In the semantic congruency experiment, response time patterns for sentence final unexpected verbs did not display a qualitative change when the temporal delay between the verb and a preceding extraposed object exceeded 3 s. This result is in line with the assumption that the 2–3 s long time limit is associated with the decay of grammatical information: resolving the semantic fit between an incongruous verb and its object would require access to the semantic representations of the dependent words and would not crucially rely on the grammatical form of the NP. Since processing time showed a steady increase as the distance between the verb and its argument increased, it is possible that readers found it more difficult to establish the semantic congruency due to a gradual decline in the activation of word semantic features when transition to more sentence (propositional) and discourse semantic representations could be expected. At the same time, the loss of form-based information after 2–3 s could also have contributed to the observed steady increase in response time pattern. Having the grammatical features of the object NP, such as its syntactic category activated in working memory at short temporal distance might have facilitated the structural association of the extraposed argument with the object position of the final verb, and, in turn, the subsequent establishment of the semantic mismatch between the two constituents. From this perspective, the gradual increase in response times could be explained as follows: at fast presentation rate, not only were the semantic features of the preposed object strongly activated at the final verb but also its associated syntactic information, leading to a rapid identification of the semantic mismatch. At medium presentation rate, the loss of syntactic detail could have slowed down the process of linking the preposed object to its verb, which possibly contributed to the observed increased response times. Finally, at the slowest presentation rate, an additional decline in the activation of word semantic information associated with the extraposed object further increased response latency.

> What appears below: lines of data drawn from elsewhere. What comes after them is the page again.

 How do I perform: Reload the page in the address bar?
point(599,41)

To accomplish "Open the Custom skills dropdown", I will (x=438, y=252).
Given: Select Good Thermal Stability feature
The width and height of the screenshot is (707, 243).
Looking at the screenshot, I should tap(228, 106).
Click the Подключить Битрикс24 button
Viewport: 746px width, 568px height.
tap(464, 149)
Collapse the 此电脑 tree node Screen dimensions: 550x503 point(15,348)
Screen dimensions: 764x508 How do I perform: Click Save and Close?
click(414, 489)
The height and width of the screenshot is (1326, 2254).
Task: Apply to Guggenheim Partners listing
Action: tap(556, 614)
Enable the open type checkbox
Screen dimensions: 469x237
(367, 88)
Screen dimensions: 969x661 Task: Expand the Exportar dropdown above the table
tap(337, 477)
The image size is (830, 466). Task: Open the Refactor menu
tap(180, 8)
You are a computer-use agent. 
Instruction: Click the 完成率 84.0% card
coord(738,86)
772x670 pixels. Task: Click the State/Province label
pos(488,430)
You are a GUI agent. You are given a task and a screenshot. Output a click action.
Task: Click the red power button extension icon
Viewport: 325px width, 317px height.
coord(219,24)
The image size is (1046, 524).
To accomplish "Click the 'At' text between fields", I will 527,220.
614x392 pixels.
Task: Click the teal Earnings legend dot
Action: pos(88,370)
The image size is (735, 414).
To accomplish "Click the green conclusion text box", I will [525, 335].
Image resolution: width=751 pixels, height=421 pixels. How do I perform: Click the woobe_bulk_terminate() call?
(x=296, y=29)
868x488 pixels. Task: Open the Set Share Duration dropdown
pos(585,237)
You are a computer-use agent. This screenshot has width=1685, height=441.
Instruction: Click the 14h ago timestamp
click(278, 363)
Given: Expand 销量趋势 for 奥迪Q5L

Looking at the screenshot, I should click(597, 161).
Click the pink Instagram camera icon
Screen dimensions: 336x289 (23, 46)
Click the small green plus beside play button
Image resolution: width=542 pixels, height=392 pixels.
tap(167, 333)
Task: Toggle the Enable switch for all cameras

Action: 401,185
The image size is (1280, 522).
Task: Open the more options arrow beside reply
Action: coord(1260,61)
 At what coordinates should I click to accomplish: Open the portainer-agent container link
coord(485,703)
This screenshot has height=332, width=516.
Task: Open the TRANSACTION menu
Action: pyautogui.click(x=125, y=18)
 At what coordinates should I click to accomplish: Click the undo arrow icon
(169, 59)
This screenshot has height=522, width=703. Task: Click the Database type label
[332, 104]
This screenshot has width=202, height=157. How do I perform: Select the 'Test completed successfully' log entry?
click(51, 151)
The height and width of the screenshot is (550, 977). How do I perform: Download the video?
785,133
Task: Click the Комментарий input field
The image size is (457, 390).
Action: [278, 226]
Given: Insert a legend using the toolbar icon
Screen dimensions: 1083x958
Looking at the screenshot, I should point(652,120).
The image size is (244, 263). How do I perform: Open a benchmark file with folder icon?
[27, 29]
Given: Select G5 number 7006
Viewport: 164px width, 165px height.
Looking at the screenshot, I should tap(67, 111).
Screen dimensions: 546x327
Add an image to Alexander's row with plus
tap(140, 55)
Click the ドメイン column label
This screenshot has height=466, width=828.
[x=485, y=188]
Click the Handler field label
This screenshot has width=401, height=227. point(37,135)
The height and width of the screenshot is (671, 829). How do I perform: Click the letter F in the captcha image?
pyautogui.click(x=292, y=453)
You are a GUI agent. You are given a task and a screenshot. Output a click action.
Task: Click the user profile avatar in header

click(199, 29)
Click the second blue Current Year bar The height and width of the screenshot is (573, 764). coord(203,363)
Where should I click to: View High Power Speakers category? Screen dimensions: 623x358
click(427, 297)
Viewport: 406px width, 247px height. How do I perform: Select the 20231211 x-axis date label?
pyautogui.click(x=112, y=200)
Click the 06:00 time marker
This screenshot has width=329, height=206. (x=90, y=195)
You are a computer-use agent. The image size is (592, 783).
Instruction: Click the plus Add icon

No interaction between sentence structure and presentation rate was found for the congruent sentences, which suggests that readers were generally able to verify the correctness of the final word in these conditions without any extended memory search process. As previously discussed, sentence comprehension is assumed to involve the recoding of detailed form-based information into a sparser semantic representation. This type of representation extracted from the previously presented part of the sentence is presumably readily available upon processing each incoming word. Participants could be thought to have made their decision as soon as they encountered a target word that directly fit into this meaning representation, such as an adjective with a plural specification in case a proposition was made about plural entities, or a semantically congruent verb. If such a fit could not be established, as was the case in the incongruent conditions, test persons were presumably able to make their response decisions only after a backtracking process during which the match between the final target word and the previously presented member of the dependency was evaluated. Thus, response latencies varied in these conditions depending on whether the form of previously processed words had vanished and, in the semantic congruency experiment, on the degree to which word semantic representations declined over time.

Overall, the results indicate that temporal distance might influence the integration of linguistic information. Grammatical forms in working memory seem to decay within 2–3 s, constituting a short time-window for rapid form-based agreement resolution. Timing constraints on working memory, therefore, might contribute to the comprehension difficulty associated with OR sentences, in which linguistic dependencies may span over relatively long time-intervals.